[SUPPLIED MATERIAL Boundary: Start]
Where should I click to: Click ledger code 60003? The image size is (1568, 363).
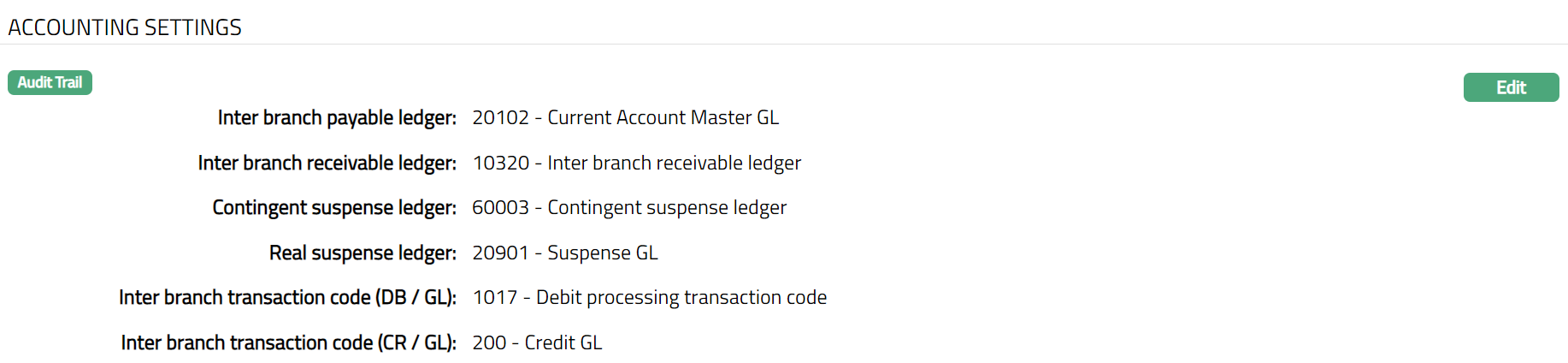[x=500, y=207]
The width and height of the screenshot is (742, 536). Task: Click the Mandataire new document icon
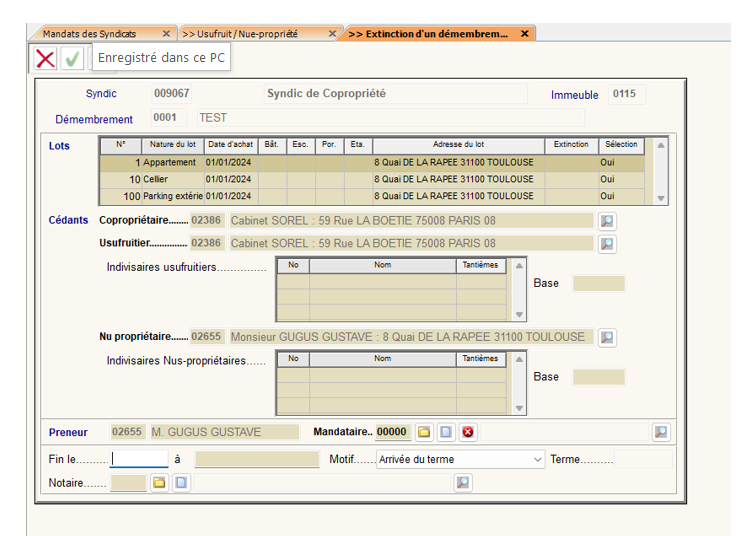click(446, 432)
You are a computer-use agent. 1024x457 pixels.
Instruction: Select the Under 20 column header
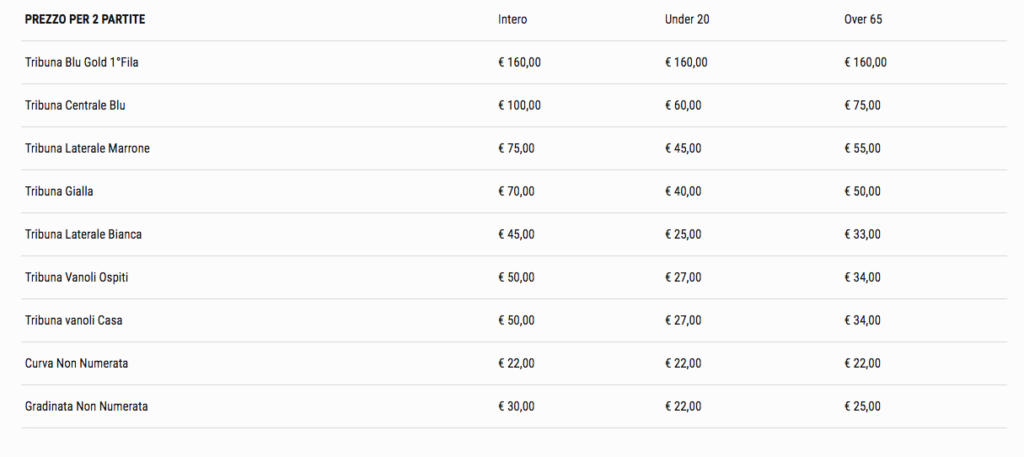pyautogui.click(x=687, y=20)
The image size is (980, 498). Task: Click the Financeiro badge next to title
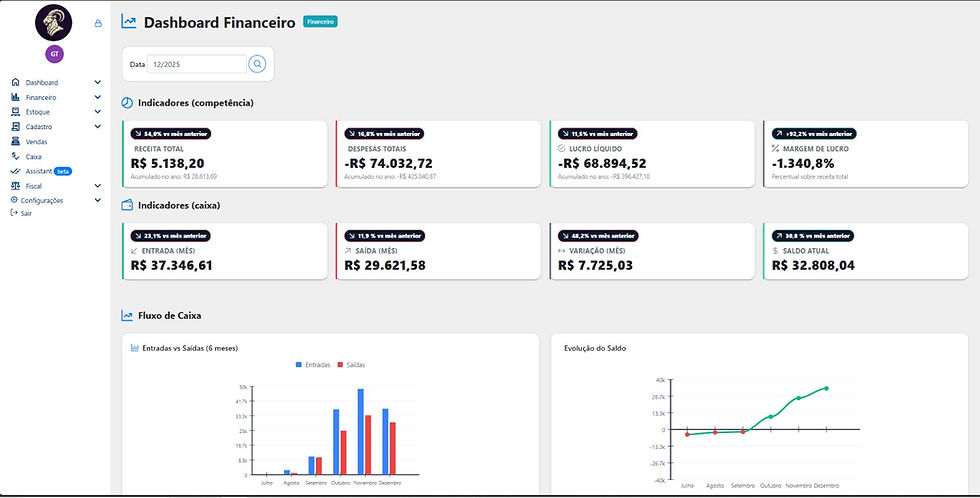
[SUPPLIED MATERIAL Boundary: End]
-- WHAT YOU NEED TO DO --
Retype, exactly and only, the lines from the one containing "Instruction: Select the" through the end of the entries, both ends included, and omit all pictures.

-- TASK OUTPUT --
Instruction: Select the Under 20 column header
pyautogui.click(x=687, y=20)
The image size is (980, 498). Task: Click the Financeiro badge next to title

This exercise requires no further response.